Bunlar kurandan örnek


----------



## Rallino

Bilmiyordum öyle de kullanıldığını. Anlam aynı: "how many a generation = how many generations".


----------



## ibraheemkhalil

Rica etsem bu yapının hangi hallerde/durumlarda kullanabileceğini biri bana anlatabilirmi


----------



## analeeh

Normal ingilizcede kullanılmaz. Eski, kulağa garip gelen bir yapı.


----------



## Cagsak

ibraheemkhalil said:


> Hepinize kolay gelsin arkadaşlar
> Sizden bir iki sorumu cevaplandırmanızı rica edeceğim
> How Many A Levels Can You Take
> how many an american tail movies are there
> Bu a and an belirsizlik eklerinin mantığını çözemiyorum
> A and an kaldırsak cümlenin anlamı bozulur mu yada bunlar cümleye nasıl bir anlam verir
> 
> ikinci sorum
> Yanınızda kaç işçi çalıştırmaktasınız
> How many workers Have you been getting worked
> Bu cümle doğru mu
> Herkese teşekkürler


İlk soru için hiç bir fikrim yok daha önce bu tarz cümle görmedim.
İkinci sorunuzdaki cümleyi şöyle yazabilirsiniz;
How many employees have been working for you?


----------



## RimeoftheAncientMariner

Yanınızda kaç işçi çalıştırmaktasınız
 how many men ( persons, daha uygun ) do you have, at your disposal ( and at work ) ?


----------



## shiningstar

"How many people do you employ?" denmesi yeterli bence.

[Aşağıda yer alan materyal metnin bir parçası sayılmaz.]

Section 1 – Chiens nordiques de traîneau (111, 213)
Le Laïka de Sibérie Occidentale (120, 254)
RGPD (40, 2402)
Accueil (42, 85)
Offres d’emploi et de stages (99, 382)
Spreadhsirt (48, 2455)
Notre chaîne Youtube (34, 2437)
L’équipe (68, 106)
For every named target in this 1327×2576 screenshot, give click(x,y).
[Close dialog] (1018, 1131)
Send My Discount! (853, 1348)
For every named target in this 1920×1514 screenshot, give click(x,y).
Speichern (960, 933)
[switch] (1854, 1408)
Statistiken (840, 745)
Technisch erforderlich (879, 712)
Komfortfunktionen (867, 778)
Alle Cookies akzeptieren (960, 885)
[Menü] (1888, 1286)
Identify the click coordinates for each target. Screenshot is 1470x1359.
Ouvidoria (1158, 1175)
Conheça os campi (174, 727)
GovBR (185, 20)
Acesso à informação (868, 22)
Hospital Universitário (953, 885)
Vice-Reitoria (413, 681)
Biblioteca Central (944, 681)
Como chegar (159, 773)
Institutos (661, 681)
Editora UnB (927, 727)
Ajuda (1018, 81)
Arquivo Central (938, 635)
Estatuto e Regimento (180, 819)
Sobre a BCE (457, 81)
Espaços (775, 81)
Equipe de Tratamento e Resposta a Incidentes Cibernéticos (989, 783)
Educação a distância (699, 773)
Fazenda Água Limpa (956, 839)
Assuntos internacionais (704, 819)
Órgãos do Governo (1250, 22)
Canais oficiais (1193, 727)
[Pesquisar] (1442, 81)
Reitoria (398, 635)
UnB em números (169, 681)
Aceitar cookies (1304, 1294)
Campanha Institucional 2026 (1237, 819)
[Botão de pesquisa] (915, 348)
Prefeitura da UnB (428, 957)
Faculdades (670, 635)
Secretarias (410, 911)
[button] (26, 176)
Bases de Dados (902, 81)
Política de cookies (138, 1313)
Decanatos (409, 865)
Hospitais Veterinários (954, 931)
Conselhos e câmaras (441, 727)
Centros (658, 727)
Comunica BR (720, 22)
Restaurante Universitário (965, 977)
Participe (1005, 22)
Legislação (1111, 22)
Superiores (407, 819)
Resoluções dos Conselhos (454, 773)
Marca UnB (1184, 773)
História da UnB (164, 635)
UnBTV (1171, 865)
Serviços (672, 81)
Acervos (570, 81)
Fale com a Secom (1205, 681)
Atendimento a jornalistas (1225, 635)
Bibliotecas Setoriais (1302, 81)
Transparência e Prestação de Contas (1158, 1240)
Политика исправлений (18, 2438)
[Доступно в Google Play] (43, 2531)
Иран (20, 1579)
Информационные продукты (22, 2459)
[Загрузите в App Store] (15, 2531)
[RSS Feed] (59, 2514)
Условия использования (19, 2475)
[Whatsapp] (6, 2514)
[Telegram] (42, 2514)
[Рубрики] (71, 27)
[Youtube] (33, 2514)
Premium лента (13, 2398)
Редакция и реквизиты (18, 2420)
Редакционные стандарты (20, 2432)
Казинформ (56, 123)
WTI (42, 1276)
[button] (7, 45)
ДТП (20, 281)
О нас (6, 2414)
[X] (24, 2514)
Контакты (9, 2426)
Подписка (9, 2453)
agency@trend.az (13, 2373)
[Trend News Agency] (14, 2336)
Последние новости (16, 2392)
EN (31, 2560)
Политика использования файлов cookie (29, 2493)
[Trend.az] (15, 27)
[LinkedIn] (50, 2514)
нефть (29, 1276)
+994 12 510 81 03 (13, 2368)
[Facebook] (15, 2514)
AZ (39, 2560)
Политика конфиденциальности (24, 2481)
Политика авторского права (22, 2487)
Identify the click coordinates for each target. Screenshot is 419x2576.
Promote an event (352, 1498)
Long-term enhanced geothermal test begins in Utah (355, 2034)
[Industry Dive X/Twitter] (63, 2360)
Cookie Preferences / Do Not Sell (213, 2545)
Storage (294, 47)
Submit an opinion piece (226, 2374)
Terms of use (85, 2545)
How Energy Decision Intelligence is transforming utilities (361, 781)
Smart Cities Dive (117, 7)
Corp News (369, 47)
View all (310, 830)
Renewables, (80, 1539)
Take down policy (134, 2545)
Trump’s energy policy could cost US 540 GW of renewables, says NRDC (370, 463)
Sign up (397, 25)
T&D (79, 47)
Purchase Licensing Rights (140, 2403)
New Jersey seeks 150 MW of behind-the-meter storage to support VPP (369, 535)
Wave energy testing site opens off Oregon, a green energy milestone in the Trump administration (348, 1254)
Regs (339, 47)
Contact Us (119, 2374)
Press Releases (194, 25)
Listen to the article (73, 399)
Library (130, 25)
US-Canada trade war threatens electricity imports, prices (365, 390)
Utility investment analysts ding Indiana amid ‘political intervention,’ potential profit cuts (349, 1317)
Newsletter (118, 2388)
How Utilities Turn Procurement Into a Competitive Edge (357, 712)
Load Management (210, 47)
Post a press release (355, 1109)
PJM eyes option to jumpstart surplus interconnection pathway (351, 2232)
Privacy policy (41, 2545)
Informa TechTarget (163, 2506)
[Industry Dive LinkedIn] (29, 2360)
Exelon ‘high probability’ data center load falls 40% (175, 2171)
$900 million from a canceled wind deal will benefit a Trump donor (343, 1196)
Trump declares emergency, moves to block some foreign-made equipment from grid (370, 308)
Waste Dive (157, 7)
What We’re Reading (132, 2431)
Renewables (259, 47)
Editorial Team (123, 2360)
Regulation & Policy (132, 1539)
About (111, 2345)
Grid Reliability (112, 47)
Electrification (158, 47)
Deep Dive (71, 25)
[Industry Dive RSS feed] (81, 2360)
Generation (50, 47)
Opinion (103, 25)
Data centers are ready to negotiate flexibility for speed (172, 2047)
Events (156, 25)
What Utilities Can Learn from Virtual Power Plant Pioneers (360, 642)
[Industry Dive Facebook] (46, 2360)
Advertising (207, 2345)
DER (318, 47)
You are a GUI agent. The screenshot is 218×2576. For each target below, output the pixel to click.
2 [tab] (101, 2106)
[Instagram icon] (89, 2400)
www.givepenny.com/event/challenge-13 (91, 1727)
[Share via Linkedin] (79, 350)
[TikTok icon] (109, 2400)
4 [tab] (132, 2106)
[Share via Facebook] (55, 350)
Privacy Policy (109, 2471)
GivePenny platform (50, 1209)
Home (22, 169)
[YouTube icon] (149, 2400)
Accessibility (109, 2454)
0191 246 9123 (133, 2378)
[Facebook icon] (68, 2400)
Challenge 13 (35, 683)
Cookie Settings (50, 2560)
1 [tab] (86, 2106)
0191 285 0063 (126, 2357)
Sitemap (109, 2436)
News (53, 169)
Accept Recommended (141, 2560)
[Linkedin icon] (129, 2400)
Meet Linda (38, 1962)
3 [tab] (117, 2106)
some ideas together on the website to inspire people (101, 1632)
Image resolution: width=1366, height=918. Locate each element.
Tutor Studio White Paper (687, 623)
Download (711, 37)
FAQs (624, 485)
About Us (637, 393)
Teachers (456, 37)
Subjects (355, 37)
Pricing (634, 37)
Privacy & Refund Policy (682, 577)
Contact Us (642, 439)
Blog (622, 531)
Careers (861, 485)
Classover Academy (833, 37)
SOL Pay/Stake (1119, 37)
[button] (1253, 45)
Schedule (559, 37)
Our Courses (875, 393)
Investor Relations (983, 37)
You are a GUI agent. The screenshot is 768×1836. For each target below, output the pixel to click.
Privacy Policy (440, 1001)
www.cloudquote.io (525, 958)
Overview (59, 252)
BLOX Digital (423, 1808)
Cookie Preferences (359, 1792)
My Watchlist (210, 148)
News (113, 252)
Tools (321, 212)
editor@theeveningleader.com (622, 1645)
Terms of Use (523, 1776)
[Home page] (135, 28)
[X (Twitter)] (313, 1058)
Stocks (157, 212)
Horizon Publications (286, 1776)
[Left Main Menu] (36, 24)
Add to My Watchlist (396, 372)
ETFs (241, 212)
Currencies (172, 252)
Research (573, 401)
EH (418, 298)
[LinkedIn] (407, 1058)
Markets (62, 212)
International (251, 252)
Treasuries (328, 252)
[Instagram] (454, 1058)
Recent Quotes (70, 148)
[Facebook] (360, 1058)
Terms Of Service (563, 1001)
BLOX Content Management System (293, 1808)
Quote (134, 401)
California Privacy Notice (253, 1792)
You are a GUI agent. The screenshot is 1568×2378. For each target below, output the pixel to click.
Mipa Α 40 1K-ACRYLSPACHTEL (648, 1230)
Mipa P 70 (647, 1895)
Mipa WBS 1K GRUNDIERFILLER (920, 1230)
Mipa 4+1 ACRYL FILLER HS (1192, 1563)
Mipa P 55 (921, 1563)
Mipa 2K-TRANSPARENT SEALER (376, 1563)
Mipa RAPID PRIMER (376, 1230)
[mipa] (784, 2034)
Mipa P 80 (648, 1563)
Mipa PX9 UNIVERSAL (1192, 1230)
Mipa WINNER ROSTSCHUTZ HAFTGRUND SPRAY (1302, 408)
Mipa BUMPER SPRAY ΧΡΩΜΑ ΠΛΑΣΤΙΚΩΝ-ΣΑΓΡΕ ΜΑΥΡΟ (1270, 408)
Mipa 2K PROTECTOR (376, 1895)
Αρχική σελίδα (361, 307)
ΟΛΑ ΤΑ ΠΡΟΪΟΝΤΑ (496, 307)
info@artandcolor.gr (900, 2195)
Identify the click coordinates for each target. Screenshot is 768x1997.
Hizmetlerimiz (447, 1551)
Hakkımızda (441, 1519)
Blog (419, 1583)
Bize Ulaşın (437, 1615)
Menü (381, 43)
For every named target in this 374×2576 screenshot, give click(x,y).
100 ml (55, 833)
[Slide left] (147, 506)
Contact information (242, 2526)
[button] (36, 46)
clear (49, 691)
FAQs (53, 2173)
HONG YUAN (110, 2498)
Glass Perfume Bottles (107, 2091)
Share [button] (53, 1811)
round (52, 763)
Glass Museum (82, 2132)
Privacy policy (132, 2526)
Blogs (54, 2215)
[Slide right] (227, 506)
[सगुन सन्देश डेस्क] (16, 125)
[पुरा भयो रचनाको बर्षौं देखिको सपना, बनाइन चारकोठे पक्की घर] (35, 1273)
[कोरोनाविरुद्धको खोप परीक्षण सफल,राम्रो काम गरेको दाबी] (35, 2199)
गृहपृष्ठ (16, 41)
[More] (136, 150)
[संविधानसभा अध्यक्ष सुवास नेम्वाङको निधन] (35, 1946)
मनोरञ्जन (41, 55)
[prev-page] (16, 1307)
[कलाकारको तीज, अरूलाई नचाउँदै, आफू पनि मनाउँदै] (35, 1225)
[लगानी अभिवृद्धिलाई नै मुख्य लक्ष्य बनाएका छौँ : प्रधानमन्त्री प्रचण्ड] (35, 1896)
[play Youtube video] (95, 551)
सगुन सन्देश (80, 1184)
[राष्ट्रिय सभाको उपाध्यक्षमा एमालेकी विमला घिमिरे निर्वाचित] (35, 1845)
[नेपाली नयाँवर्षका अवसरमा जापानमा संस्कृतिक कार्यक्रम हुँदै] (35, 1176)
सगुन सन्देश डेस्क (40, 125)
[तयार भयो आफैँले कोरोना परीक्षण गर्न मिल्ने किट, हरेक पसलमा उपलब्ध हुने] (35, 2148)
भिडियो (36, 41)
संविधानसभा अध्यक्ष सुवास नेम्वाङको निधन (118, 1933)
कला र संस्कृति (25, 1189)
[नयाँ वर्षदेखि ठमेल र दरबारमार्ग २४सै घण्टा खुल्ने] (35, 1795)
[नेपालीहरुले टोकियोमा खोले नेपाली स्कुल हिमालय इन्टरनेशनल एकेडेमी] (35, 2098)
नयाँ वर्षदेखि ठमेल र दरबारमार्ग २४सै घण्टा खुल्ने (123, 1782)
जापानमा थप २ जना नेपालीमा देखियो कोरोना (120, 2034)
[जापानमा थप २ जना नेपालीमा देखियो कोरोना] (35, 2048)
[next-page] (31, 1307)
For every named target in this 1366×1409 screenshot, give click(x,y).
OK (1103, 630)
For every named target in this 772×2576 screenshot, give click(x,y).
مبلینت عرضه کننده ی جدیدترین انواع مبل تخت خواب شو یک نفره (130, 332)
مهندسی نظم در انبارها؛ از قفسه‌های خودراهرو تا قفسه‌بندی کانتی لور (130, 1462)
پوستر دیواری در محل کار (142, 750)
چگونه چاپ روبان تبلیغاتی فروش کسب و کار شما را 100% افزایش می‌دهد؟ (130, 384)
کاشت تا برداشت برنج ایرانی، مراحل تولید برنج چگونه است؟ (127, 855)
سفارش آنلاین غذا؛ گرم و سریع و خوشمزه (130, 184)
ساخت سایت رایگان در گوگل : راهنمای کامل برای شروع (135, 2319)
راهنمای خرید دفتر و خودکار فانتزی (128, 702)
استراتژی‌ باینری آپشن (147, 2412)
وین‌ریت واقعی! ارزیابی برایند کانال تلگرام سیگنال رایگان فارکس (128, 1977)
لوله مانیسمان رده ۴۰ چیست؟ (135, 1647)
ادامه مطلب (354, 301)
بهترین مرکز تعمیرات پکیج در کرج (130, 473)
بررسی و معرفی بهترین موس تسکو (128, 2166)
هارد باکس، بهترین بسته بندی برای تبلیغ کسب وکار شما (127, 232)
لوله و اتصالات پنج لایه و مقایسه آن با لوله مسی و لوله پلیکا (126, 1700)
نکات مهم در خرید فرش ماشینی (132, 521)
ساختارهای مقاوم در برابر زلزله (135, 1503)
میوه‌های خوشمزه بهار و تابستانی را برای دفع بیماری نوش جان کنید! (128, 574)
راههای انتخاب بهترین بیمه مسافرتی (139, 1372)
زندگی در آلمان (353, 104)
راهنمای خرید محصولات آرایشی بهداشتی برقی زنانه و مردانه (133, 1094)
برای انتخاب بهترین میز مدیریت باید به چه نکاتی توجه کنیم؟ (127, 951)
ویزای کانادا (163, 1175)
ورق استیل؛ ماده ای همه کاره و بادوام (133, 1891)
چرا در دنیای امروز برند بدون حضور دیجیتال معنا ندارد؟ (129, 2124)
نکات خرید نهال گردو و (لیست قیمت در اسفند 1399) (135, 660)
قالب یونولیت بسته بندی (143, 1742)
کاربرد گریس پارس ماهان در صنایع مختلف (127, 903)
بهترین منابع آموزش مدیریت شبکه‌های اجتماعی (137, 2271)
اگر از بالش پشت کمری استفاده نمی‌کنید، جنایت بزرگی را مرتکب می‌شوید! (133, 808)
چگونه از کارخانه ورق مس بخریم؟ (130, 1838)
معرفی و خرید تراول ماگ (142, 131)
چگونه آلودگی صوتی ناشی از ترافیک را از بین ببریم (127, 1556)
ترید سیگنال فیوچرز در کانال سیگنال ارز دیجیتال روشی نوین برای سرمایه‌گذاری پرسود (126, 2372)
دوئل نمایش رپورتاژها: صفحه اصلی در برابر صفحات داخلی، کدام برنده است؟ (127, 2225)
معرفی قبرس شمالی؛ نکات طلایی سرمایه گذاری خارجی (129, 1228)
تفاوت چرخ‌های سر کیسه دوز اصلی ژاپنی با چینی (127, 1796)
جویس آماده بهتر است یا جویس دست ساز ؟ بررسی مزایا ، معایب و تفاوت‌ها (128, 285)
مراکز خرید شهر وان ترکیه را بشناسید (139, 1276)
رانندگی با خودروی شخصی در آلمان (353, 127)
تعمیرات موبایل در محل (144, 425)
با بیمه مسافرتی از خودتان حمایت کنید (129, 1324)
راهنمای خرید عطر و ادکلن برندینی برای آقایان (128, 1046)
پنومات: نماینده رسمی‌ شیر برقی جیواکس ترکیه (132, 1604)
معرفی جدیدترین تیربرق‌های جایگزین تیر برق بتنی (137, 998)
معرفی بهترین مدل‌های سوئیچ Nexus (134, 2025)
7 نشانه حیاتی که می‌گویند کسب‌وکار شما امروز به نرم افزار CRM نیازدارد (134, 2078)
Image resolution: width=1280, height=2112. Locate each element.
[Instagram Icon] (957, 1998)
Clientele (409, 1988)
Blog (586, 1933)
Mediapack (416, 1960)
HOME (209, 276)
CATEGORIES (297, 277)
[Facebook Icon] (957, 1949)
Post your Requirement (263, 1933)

at one's disposal = emri altında bulunan ancak bu ifade daha çok nesneler için kullanılır yani bir araç veya alet, ofis vs. o şahsin kullanımına verilmiştir. İnsanlar için kullanılmaz


----------



## RimeoftheAncientMariner

Definition of AT SOMEONE'S DISPOSAL 

do you need ile başlayan....


----------



## misi2991

Başka alternatifler şunlar olabilir:
How many workers do you have?
How many people do you have working for/with you?


----------